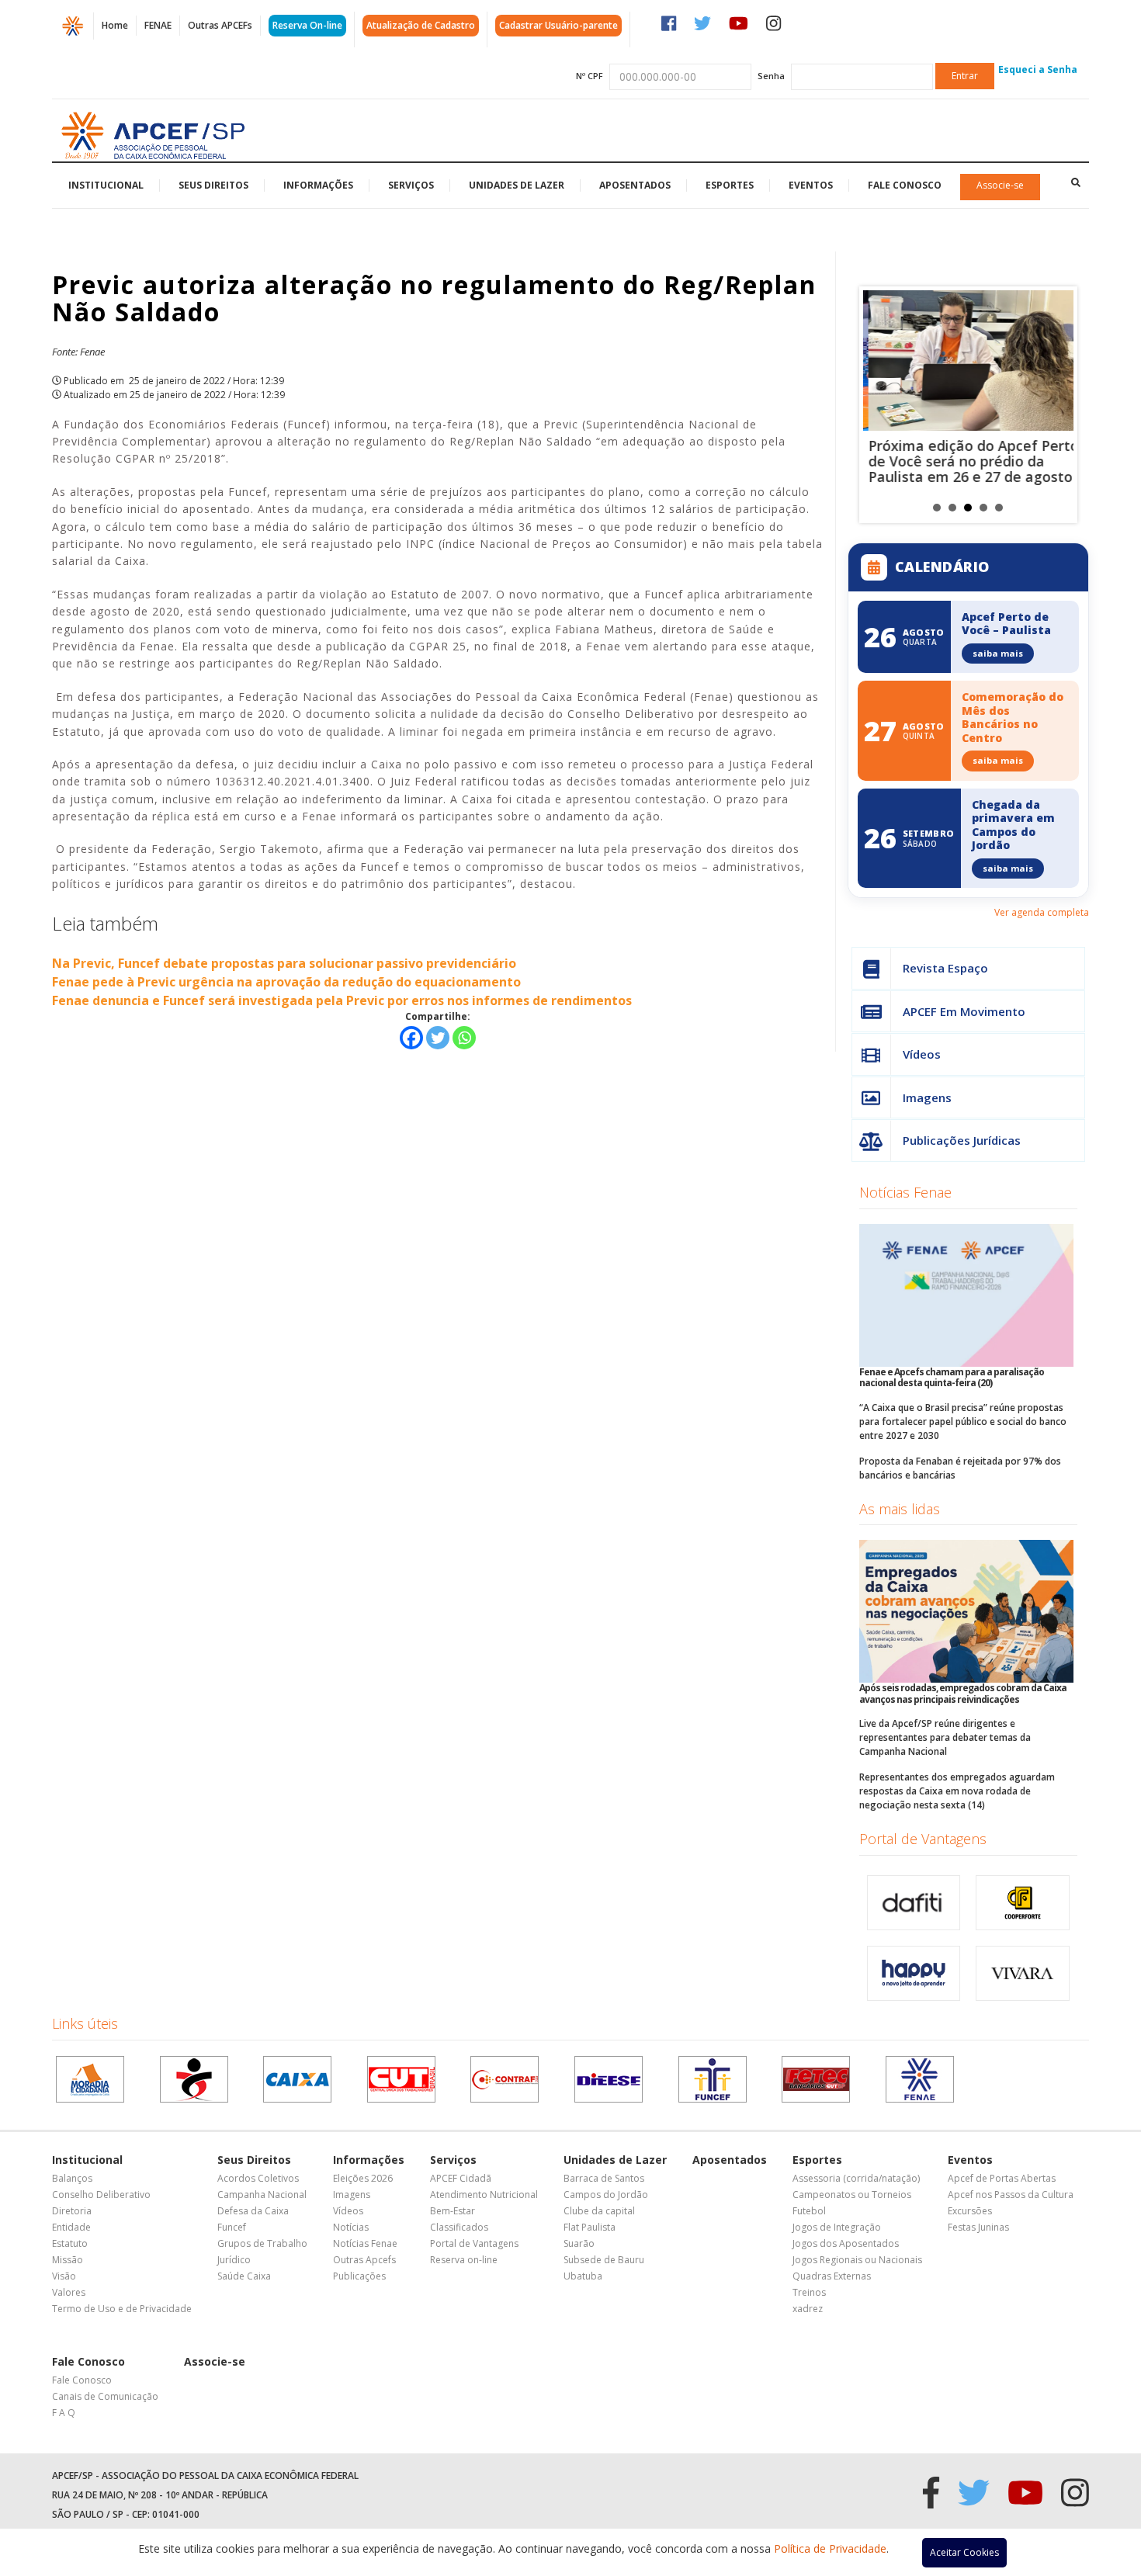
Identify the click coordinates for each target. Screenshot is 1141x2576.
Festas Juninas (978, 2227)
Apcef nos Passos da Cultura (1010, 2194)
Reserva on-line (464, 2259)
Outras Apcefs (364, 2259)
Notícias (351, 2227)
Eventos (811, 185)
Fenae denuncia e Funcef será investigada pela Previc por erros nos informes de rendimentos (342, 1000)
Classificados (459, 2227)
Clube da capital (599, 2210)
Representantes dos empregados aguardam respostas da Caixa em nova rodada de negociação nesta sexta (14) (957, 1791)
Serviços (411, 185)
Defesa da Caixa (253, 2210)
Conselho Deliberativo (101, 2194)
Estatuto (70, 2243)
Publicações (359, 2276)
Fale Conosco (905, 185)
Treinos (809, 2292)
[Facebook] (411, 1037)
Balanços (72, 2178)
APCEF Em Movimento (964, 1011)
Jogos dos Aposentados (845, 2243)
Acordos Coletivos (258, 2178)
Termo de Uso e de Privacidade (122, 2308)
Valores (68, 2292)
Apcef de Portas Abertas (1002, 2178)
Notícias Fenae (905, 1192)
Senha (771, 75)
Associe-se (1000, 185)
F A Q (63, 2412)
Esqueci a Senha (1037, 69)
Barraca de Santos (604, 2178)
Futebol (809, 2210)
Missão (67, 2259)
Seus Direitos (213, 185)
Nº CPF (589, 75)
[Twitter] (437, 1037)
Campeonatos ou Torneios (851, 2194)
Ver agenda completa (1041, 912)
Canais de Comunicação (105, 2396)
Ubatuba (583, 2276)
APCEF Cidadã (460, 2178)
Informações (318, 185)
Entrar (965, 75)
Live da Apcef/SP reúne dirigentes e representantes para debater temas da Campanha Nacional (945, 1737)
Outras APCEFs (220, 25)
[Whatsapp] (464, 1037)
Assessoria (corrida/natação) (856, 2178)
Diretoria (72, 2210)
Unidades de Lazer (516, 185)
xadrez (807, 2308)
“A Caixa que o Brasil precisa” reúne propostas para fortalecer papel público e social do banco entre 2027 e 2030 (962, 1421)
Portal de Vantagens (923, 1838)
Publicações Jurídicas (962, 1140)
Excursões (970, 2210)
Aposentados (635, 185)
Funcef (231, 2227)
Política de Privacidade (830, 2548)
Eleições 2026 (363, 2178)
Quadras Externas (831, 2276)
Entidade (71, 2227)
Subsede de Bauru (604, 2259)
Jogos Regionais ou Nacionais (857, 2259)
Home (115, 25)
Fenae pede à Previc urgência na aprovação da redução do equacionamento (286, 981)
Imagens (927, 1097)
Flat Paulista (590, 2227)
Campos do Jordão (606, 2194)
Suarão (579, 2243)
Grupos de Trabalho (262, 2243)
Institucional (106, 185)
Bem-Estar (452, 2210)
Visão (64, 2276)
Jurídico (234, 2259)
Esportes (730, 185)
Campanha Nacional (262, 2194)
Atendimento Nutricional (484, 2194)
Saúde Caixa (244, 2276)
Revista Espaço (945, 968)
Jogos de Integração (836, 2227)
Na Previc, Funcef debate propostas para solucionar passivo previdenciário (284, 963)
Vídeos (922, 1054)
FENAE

# # # # # # #

- Work to be completed
Everything in the data except the pictures must be retyped exactly.

- Task answer
Identify the click coordinates for each target. Screenshot is 1141x2576.
Festas Juninas (978, 2227)
Apcef nos Passos da Cultura (1010, 2194)
Reserva on-line (464, 2259)
Outras Apcefs (364, 2259)
Notícias (351, 2227)
Eventos (811, 185)
Fenae denuncia e Funcef será investigada pela Previc por erros nos informes de rendimentos (342, 1000)
Classificados (459, 2227)
Clube da capital (599, 2210)
Representantes dos empregados aguardam respostas da Caixa em nova rodada de negociação nesta sexta (14) (957, 1791)
Serviços (411, 185)
Defesa da Caixa (253, 2210)
Conselho Deliberativo (101, 2194)
Estatuto (70, 2243)
Publicações (359, 2276)
Fale Conosco (905, 185)
Treinos (809, 2292)
[Facebook] (411, 1037)
Balanços (72, 2178)
APCEF Em Movimento (964, 1011)
Jogos dos Aposentados (845, 2243)
Acordos Coletivos (258, 2178)
Termo de Uso e de Privacidade (122, 2308)
Valores (68, 2292)
Apcef de Portas Abertas (1002, 2178)
Notícias Fenae (905, 1192)
Senha (771, 75)
Associe-se (1000, 185)
F A Q (63, 2412)
Esqueci a Senha (1037, 69)
Barraca de Santos (604, 2178)
Futebol (809, 2210)
Missão (67, 2259)
Seus Direitos (213, 185)
Nº CPF (589, 75)
[Twitter] (437, 1037)
Campeonatos ou Torneios (851, 2194)
Ver agenda completa (1041, 912)
Canais de Comunicação (105, 2396)
Ubatuba (583, 2276)
APCEF Cidadã (460, 2178)
Informações (318, 185)
Entrar (965, 75)
Live da Apcef/SP reúne dirigentes e representantes para debater temas da Campanha Nacional (945, 1737)
Outras APCEFs (220, 25)
[Whatsapp] (464, 1037)
Assessoria (corrida/natação) (856, 2178)
Diretoria (72, 2210)
Unidades de Lazer (516, 185)
xadrez (807, 2308)
“A Caixa que o Brasil precisa” reúne propostas para fortalecer papel público e social do banco entre 2027 e 2030 (962, 1421)
Portal de Vantagens (923, 1838)
Publicações Jurídicas (962, 1140)
Excursões (970, 2210)
Aposentados (635, 185)
Funcef (231, 2227)
Política de Privacidade (830, 2548)
Eleições 2026 (363, 2178)
Quadras Externas (831, 2276)
Entidade (71, 2227)
Subsede de Bauru (604, 2259)
Jogos Regionais ou Nacionais (857, 2259)
Home (115, 25)
Fenae pede à Previc urgência na aprovação da redução do equacionamento (286, 981)
Imagens (927, 1097)
Flat Paulista (590, 2227)
Campos do Jordão (606, 2194)
Suarão (579, 2243)
Grupos de Trabalho (262, 2243)
Institucional (106, 185)
Bem-Estar (452, 2210)
Visão (64, 2276)
Jurídico (234, 2259)
Esportes (730, 185)
Campanha Nacional (262, 2194)
Atendimento Nutricional (484, 2194)
Saúde Caixa (244, 2276)
Revista Espaço (945, 968)
Jogos de Integração (836, 2227)
Na Previc, Funcef debate propostas para solucionar passivo previdenciário (284, 963)
Vídeos (922, 1054)
FENAE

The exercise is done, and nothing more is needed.